Tenir lieu du passé : Indice iconique et icône indicielle

Auteur / Author: 
Nathanaël WADBLED (Centre d’Études Féminines et d’Études de Genre, Université Paris 8 Vincennes-Saint-Denis, France)
Date: 
Vendredi 26 Août 2011 - 15:45
Local: 
R-R120

 

Présentés sur le même plan dans les musées d’histoire, images photographiques et témoignages d’individus témoins semblent être mis sur le même plan et fonctionner de manière similaire. En effet, ils tiennent tous deux lieu de l’événement évoqué, c’est-à-dire en sont les signes au sens que Charles Peirce donne à ce terme. Cependant, si l’image photographique assure une continuité directe avec son objet, la parole ou l’écrit est une reconstitution a posteriori.

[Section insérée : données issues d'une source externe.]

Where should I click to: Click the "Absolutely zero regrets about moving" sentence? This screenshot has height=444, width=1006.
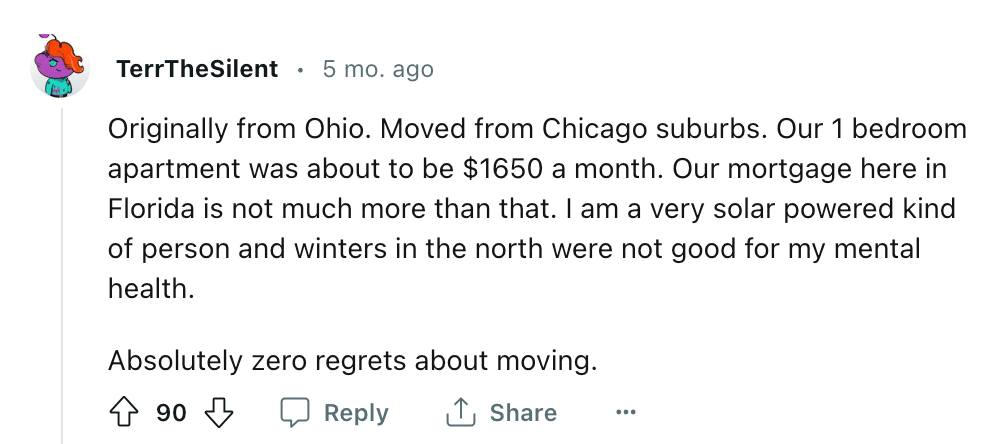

Jean-Marie Schaeffer considère que la photographie est le résultat d’un contact physique direct, à l’opposé des autres images, par exemple peintes, qui ne sont pas obtenues par une simple conformité aux lois de l’interaction physique mais à travers la médiation de lois esthétiques ou d’un acte créateur humain se plaçant entre la chose évoquée et son inscription. Dans ce dernier cas, il n’y aurait pas de continuité biographique entre l’image et la chose représentée. Les écrits et paroles des individus témoins semblent fonctionner selon cette seconde logique. Il s’agit bien d’une reconstitution, dans la mesure où ils ne rendent pas quelque chose inscrit par contact direct et demeuré depuis. De même que l’image photographique, le témoignage d’un individu est donc ce que Peirce nomme une icône qui dit quelque chose de son objet, mais il ne saurait comme elle être un indice ayant été en contact avec son objet.
Renaud Dulong permet cependant de considérer cette différence comme une apparence. En effet, il remarque que le corps du témoin fonctionne de manière indicielle dans la mesure où il était déjà là lors de l’événement et est demeuré depuis. Or, le témoignage de l’individu est précisément indétachable de l’individu qui le produit et de son corps, même si celui-ci est donné par l’intermédiaire d’un écran vidéo ou cinématographique. Ce n’est donc pas à proprement parler le témoignage qui témoigne, mais l’individu en tant à la fois que corps indiciel et parole ou écrit iconique. Dans cette mesure, images photographiques et individus témoins fonctionnent bien selon une double logique similaire dont il faudra caractériser le fonctionnement et les enjeux.